發熱前可有感冒、咽炎、扁桃體炎、肺炎、外傷、寒冷等誘發因素。
發熱多半在38℃~ 40℃以上,常為不規則持續性間歇熱。一般於每日午後開始發熱,至傍晚或半夜熱退。有的患者從午夜或早晨開始發熱,黎明或早飯後降至正常。發熱可持續數周、數月、甚至十多年,有的從兒童期開始發熱,至成人時仍發熱。當發熱患者發展為類風濕性關節炎的關節腫痛出現之後,體溫轉為持續性低熱,發熱間期延長或迅速降至正常,即所謂「關節一腫,發熱到頭」。
②長期低熱為主要表現的類風濕。這種患者的症狀極不典型,往往被誤診為結核或風濕熱,但經過密切觀察,還是能夠確診的。
患者體溫長期在37.2℃~ 38℃之間,很少超過38℃。低熱可持續數月至數年。低熱期間全身症狀雖不重但較多,且是類風濕性關節炎的前驅期表現,如明顯乏力、易累、倦怠、多汗(尤其是額部、口鼻周圍、鼻尖和手足掌部),全身肌肉和多關節遊走性疼痛或不定位的肢體酸痛不適,肢體發涼、麻木及蟻走感等等。這些表現當天氣變化、陰雨天、寒冷尤其感冒時加重。於低熱和以上全身症狀出現數周或數月之後,出現關節(雙手多見)或全身僵硬現象,以晨起或睡醒後顯著,活動後消失。通常經數月至1 ~ 2 年低熱與上述前驅期表現之後,出現典型類風濕性關節炎症狀。之後,低熱消失或因關節腫痛突出而退居次位。
(2)單關節炎
單關節型類風濕常從髖、膝、踝單關節開始發病,以後病變始終在某一個關節上,反復腫痛,緩解與加重緩慢交替進行,且常伴有其他關節疼痛(但不腫),病程可持續一年至數年,最終伴發骨關節病,可留有輕度關節畸形和功能障礙。如能早期正確診斷和治療,多半能夠治癒,預後良好。只有少數發展為多關節炎,而病程經過轉為慢性。此型多見於兒童和青少年。
(3)少關節炎
此型類風濕的關節炎症多半固定在2 ~ 3 個關節上,常見的發病關節為腕、踝、膝、跖、髖。關節症狀較輕,發展較緩慢,有較長時間的緩解期,有半數伴有虹膜睫狀體炎。經積極治療後可完全控制或治癒,可留有關節粗大、微痛或僵硬、強直。部分患者經數周數月後復發,轉為亞急性和慢性。但一年內發病關節不超過四個且未伴有虹膜睫狀體炎者,預後良好。此型多見於兒童和青少年。
(4)「乾性」關節炎
所謂「乾性」關節炎,即臨床上以關節僵硬、攣縮為主要表現的類風濕性關節炎。關節腫脹不明顯或無腫脹,劇烈疼痛或反而無痛,但關節破壞及增生發展得很快,數月至1 ~ 2 年內即可使關節毀損變形,發展成殘廢。此型的類風濕病變可能是首先在骨組織內發生肉芽腫而後波及關節,才致關節的病變,而關節腔內的滲出液很少。
(5)內臟型類風濕
內臟型類風濕多發於兒童和青少年,炎症活動度高,多數伴發類風濕皮下結節、白細胞增多、血沉持續增快、嚴重貧血、類風濕因子陽性且滴度很高,以及肝脾和淋巴結腫大,同時伴有一個或幾個內臟受累的表現。其特點是當內臟症狀突出時,關節腫痛的表現一般是中等的,有時較輕微或退居次要地位。

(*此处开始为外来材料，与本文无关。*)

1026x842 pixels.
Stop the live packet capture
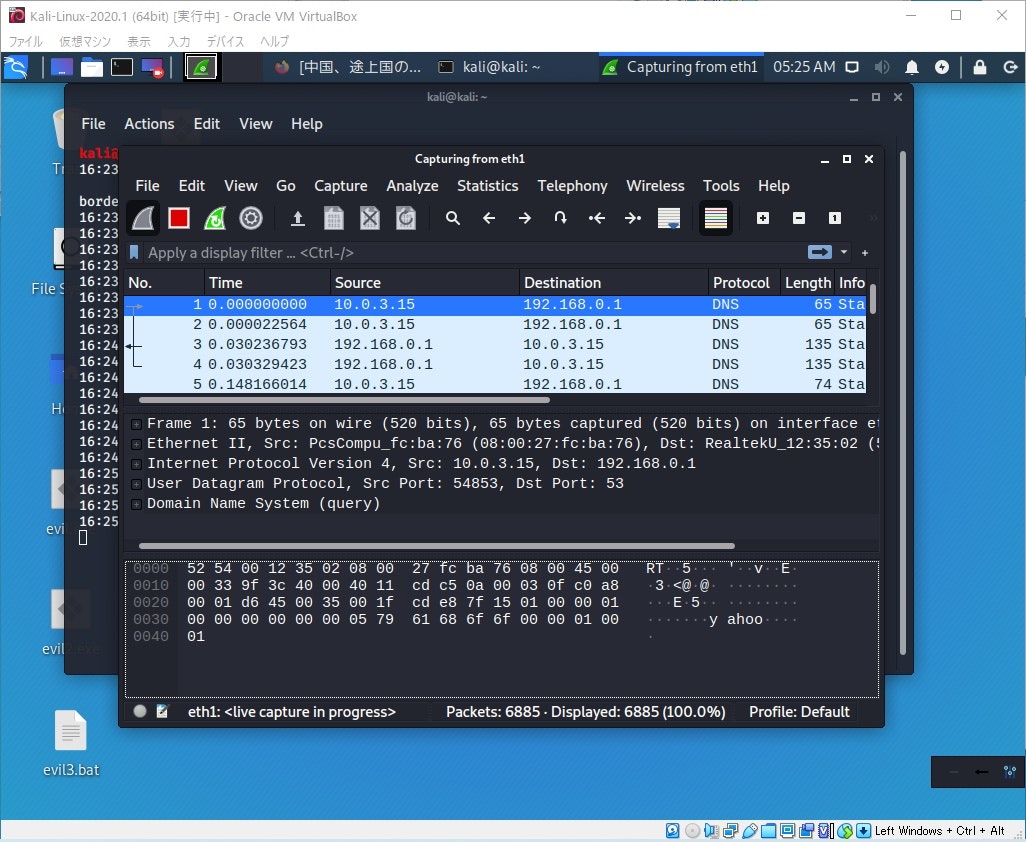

①心臟病。有人統計類風濕性心臟病的臨床發病率為14.5%。
有些患者的心臟病極輕,臨床無症狀,故屍檢結果發病率更高,約38.8%。由此看來類風濕性心臟病的發病率比人們的印象要高得多。
類風濕性心臟病表現為心包炎、心肌炎和心內膜炎。值得慶幸的是病變很輕,一般無臨床症狀,只有當類風濕病變高度活動時,才出現一些心臟症狀,且不發生心力衰竭,心臟病經治療後很快消失。
②血管炎。是類風濕內臟型中最嚴重的一種,被稱為壞死性動脈炎、惡性類風濕。血管的炎症和血管的閉塞性病變是本病的重要病理性改變。臨床上分為兩型:一型是四肢末端的血管炎,表現為指、趾的壞死,甲床瘀斑;另一型為累及內臟多器官的全身性血管炎,臨床病情急,表現為不對稱性多神經炎、發熱、白細胞增多、肢體壞死、各種內臟損害等,預後不良。

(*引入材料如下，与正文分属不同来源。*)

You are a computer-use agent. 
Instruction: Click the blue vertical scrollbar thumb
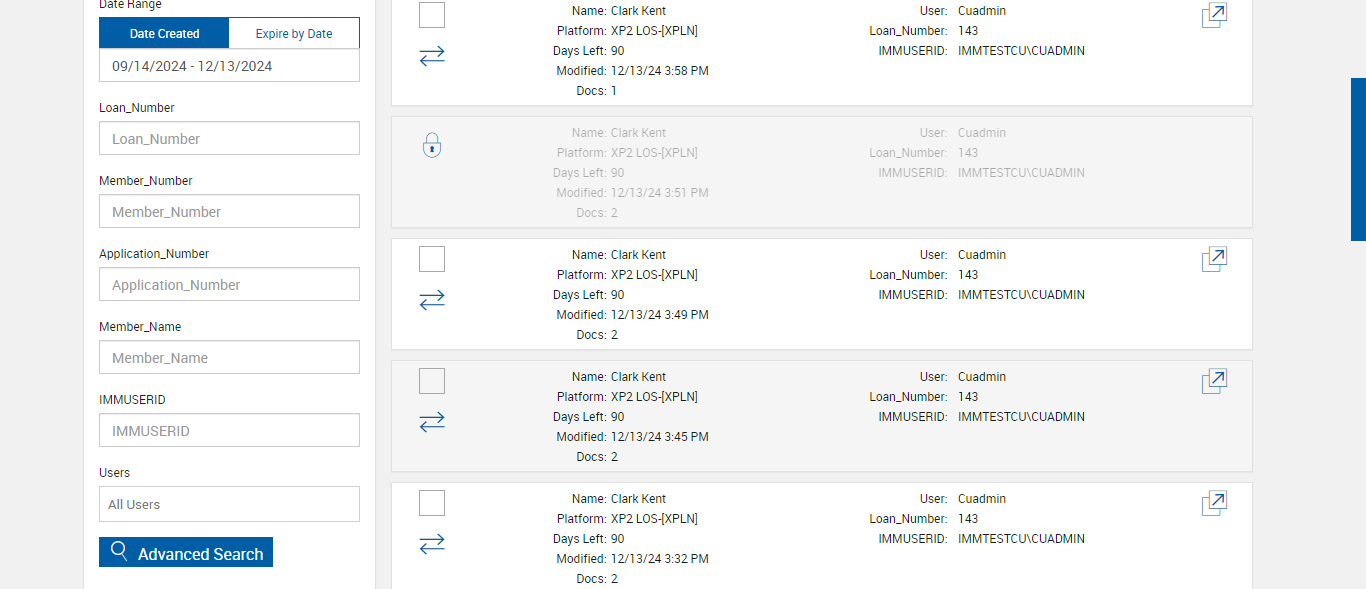tap(1358, 159)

③肺損害。可發生慢性間質性肺炎,表現為長期不明原因的咳嗽、咯痰、發熱、呼吸困難、胸痛、肺部、羅音、發展為肺氣腫,形成肺纖維化。在類風濕活動期,胸膜發生滲出性炎症,可出現胸水,抗生素治療無效而激素治療顯著,多在一周內消退。
6、中葯泡腳治未分化型關節炎用哪些葯材?
當歸乾薑浴暖身袪寒受到寒氣影響,寒底人士或氣血循環較差的人士怕冷的情況更為嚴重。除了進食溫熱補品如羊肉、鹿茸等補身外,不妨以一些溫熱活血的中葯來浸足浴,例如乾薑、附子和吳茱萸均是溫葯,具有散寒止痛和溫經通脈的功效,有助打通經脈,並幫助袪散寒氣,令身體溫熱。若能加強氣血循環,效果就相得益彰,可加入行氣活血的中葯如當歸和黨參等,令氣血暢順運行全身。材料乾薑1兩、附子1兩、黨參1兩 、當歸1兩、吳茱萸5錢做法:清水8碗加材料煲45分鍾,並隔渣取液,待暖,浸足20~30分鍾。功效:行氣活血,暖身袪寒。天氣轉冷,稍一不慎,身體便容易受病邪,特別是風寒感冒更為普遍。想預防應不時用一些袪散風寒的中葯作食療,又或製成葯液浸浴或足浴,有助預防風寒感冒,在初發期間更能減低惡化機會。中葯如荊芥、防風、羌活和紫蘇葉等均是發汗解表的中葯,具有升散作用,即能透過發汗而袪除表邪,治療惡寒、發熱、頭痛等外感症狀。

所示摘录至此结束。